Welcome back. First of all, apologies for not posting as frequently as I used to. As you might imagine, blogging is not my full time job and I'm currently extremely involved in a very exciting startup (something I'm going to write about soon). On weekends and evening I'm busy with 7mo infant to help care for and altogether that leaves me with very little time. But I'll try to make it better soon, since a lot is going on in the AI space and signs of cooling are visible now all over the place.
In this post I'd like to focus on the recent book by Gary Marcus and Ernest Davis, Rebooting AI. Let's jump in.
If you are a person who is not necessarily deeply involved in recent (recent 10 years or so) developments in AI and instead you've been building your image of the field based on flashy PR statements by various big companies (including Google, Facebook, Intel, IBM and numerous smaller players) - this is a book for you. The first part of the book goes thoroughly through various press releases and "revolutionary" products and tracks how these projects either spectacularly or quietly failed.
Reading the first several chapters you get the feeling of a breeze slowly blowing away the fog of the corporate propaganda and shining light on a much different picture than what big corp PR tries to maintain. And that picture is not that there has been no progress at all, but that the systems widely hailed as "pre-AGI" (those in the know can giggle here for a bit), systems that supposedly solved language translation, speech recognition, image recognition and so on are littered with limitations and are extremely fragile, brittle. This is not unlike something you could read in this blog every now and then, but in the book these examples are condensed, distilled and the whole narrative sounds almost like a round fired from a machine gun, one hit after another.

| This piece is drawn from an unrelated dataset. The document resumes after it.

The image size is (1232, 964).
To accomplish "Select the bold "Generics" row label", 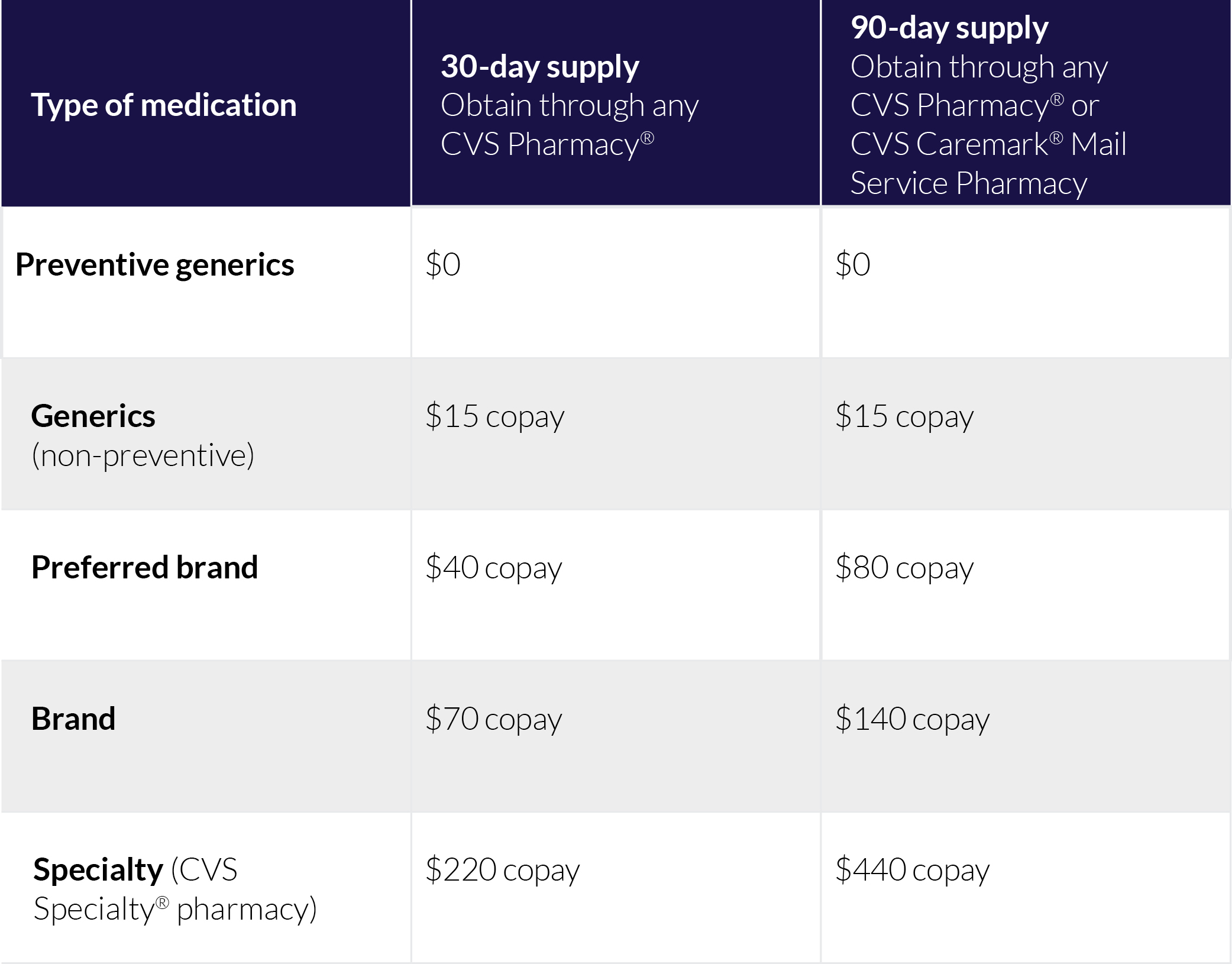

The main premise of the book could be summarized in several points:
- The actual capabilities of the contemporary AI systems (mostly dominated by more or less deep learning solutions) are actually much less impressive than one is led to believe
- Even though the leaders of the deep learning movement appear to indicate that systems which are learning end-to-end are deemed to be superior than hybrid (combining pattern matching and learning with some other more symbolic methods), the actual top performing examples prove the contrary with examples such as Alpha Go being clearly a hybrid (utilizing tree search etc.).

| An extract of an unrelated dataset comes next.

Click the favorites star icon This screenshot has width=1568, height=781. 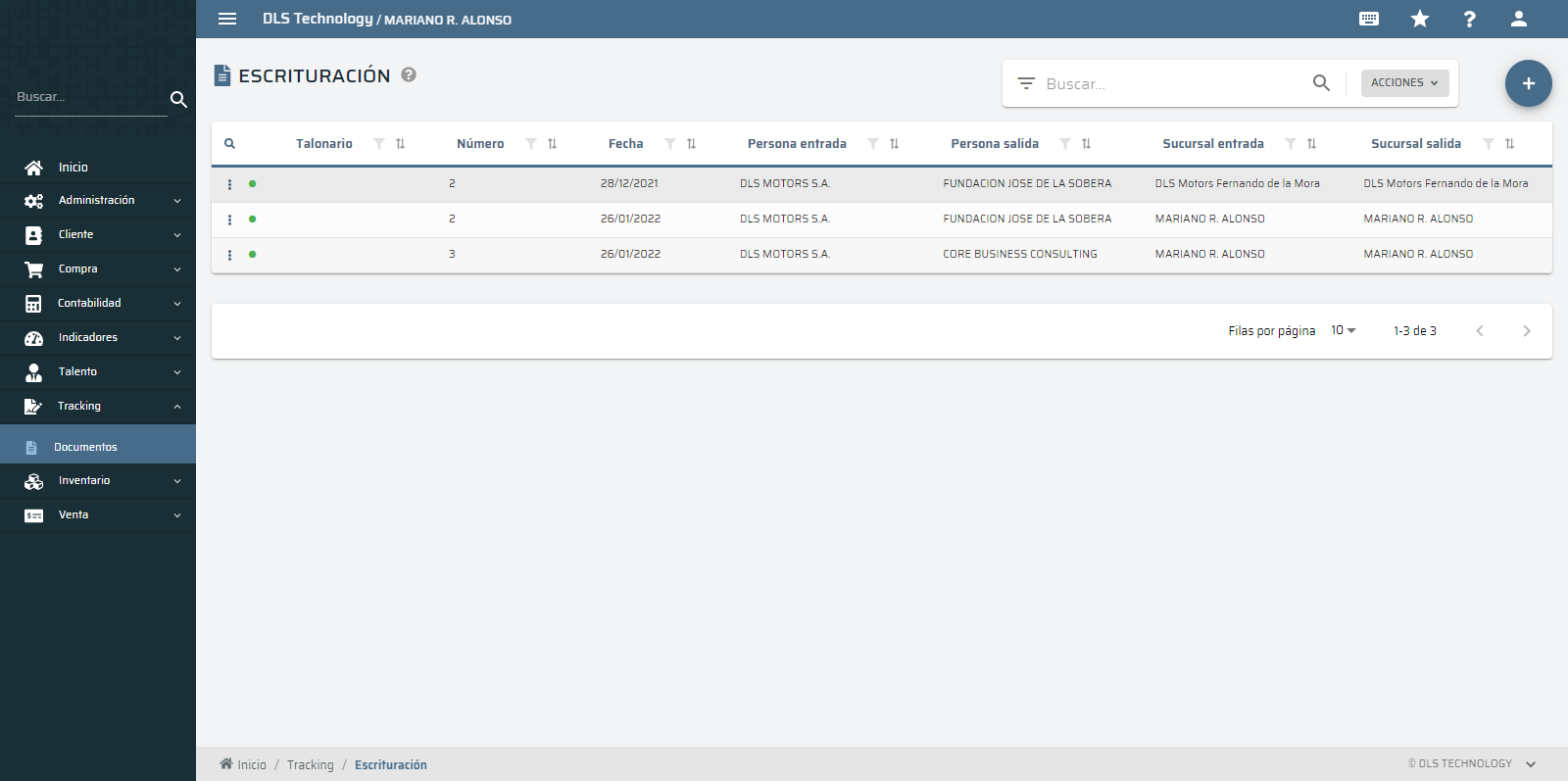(x=1419, y=19)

- Current deep learning models are black boxes and have surprising failure modes, hence cannot be trusted in important applications.
- Authors note that vast crowds of people who currently call themselves AI researches have highly inadequate knowledge of psychology and neuroscience to be able to even frame the actual magnitude of the problems they are claiming to solve.

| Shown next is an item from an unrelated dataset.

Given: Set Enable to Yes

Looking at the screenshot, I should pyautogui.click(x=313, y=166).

- The book appears to argue for more hybrid approaches to leverage the best of both worlds, symbolic good old fashioned AI (GOFAI) with the new wave deep learning AI.
I agree with most of these observations except the last point which gives me somewhat mixed feelings and whether I agree with it or not depends strictly on the context.
If we are talking about building a system to solve a particular problem, as in where the problem is relatively well defined and narrow - such as the problems entrepreneurs would often want to solve for somebody to make a profit, the hybrid approach seems totally reasonable. In fact, if you have a well defined problem, ANY approach that allows to solve it to a satisfactory level is good. In some sense, perhaps naively, I'd like to believe that entrepreneurs don't build their companies in order to participate in the somewhat academic argument as to whether everything should be learned, or can there be a font or back-end to a deep learning system which e.g. runs on symbolic logic or engineered features. In the end what matters is if the problem at hand is solved, not how exactly it is being solved and if that is not the objective of a company, but rather some semi religious statement about the current fashion in AI, that company is deemed to fail.
On the other hand, mixing up current deep learning stuff with symbolic method does not seem to me personally like a road that would get us to actual AI, as in AI that is actually "intelligent". The authors in the second half of the book focus on language (which is their speciality), and go over various projects from the good old fashioned AI that were attempting to bring the so called "common sense" to the field and soberly conclude that they pretty much all failed rather miserably. They observe something I've been explaining in this blog since I started it - nobody really knows what common sense is. We only realize - namely verbalize - some common sense statement once something in the world (e.g. a hopeless computer program or a robot) point to us that the statement in question indeed is not obvious. Common sense is like our own blindspot. Each one of us have it, but unless explicitly instructed we can't see it. My hunch is, there is a mountain of "common sense" stuff which is at a much more primitive level than whatever can be easily expressed using language. I'm mostly thinking of vision (since that is my primary area of expertise). There are myriads of features of visual scenes which are "obvious" to our low level visual systems, and any violations of such low level rules trigger behavioral response. The way light refracts and reflects from surfaces, the way solids deform, the way things vibrate and swing on the wind, all that stuff. The thing that allows us to tell apart a scene rendered on a computer from real image (which arguably gets harder as we program more and more of these details into 3d rendering software - which details? Exactly those which let us distinguish real from rendered). This is true for vision and likely all other senses including higher level fusion of senses, such as a myriad of things can be considered common sense about audio-visual aspects of scenes, audio-tactile, visual-tactile, audio-olfactory, visual-olfactory and so on. Anyway, the idea to put all that stuff expressed as sentences in a language seems infeasible and the history of all these common sense databases seems to be the best evidence for that.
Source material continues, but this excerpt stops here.